> _Aim_:
Carry the commentary on the Federal Reserve's meeting and Jerome Powell's upcoming press remarks forward, beginning after its final sentence.

> _Text to read_:
"""

Why the Fed's in a 'Lose-Lose' Situation
Fed-watching season (again)... Why the Fed's in a 'lose-lose' situation... The future car might not have a steering wheel... AVs are coming... Congratulations are in order... Lessons from pro golfer Kevin Kisner...
First up today, for better or worse, it's Fed-watching season again...
Today, the string-pullers of the Federal Reserve are meeting... and tomorrow, eyes and ears will be trained on Chair Jerome Powell when he speaks to the media about their meeting...
He'll talk about what the central bank is doing about interest rates (likely a small raise)... and maybe about plans for pulling back more monetary stimulus from the U.S. economy (which Mr. Market probably won't like).
We also know Powell won't describe inflation as "transitory" anymore... He "retired" that word in December – about six months too late, in our opinion, a mistake that's probably the biggest reason many folks are worried about runaway inflation today.

"""

> _Material provided_:
"""

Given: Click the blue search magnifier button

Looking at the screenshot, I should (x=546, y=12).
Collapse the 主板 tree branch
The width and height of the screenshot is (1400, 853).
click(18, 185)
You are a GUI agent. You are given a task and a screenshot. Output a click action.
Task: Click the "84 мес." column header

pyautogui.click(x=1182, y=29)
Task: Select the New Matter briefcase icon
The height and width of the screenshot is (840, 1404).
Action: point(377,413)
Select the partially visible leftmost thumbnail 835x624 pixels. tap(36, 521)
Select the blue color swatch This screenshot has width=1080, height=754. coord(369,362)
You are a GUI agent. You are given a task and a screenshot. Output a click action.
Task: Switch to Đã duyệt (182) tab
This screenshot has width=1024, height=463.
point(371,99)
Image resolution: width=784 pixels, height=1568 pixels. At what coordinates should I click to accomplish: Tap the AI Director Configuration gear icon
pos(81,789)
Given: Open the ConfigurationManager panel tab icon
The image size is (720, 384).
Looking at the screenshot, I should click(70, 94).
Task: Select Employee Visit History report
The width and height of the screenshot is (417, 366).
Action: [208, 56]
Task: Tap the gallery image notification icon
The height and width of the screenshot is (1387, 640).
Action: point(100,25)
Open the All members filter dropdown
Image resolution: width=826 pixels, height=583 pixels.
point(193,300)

"""

> _Result for this exercise_:
Now, it's all but certain that the Fed is going to be raising its overnight lending rate – essentially making dollars "more expensive," relatively speaking, throughout the economy – in an effort to slow high inflation...
At the same time, though, it'll be doing this in an economic environment that might see slower growth in the months ahead for a number of reasons. If you find that troubling, you are not alone...
Tomorrow and in the days following, we'll see how the market reacts.
And I (Corey McLaughlin) will keep you posted... In the meantime, be sure you're following our Stansberry NewsWire team for round-the-clock updates on what the Fed says... and everything that's going on in the markets.
For now, it looks like the Fed's in a 'lose-lose' situation...
That's according to our Ten Stock Trader editor Greg Diamond.
In his Weekly Market Outlook on Monday, Greg previewed the Fed meeting and wrote that its next policy moves will be seen by the market as "sacrificing" either inflation... or asset prices and growth.
As Greg explained, the central bank's best hope is to address one or the other... and whatever it does probably won't "fix" the market anyway. As Greg wrote...
Inflation was out of control before the war in Ukraine. And now, it's worse...
And that's why the Fed is in such a precarious position... It must choose to sacrifice growth or inflation.
If it chooses to hold off on aggressive rate hikes and bond purchases, we'll see a rally in stocks, but inflation will rage...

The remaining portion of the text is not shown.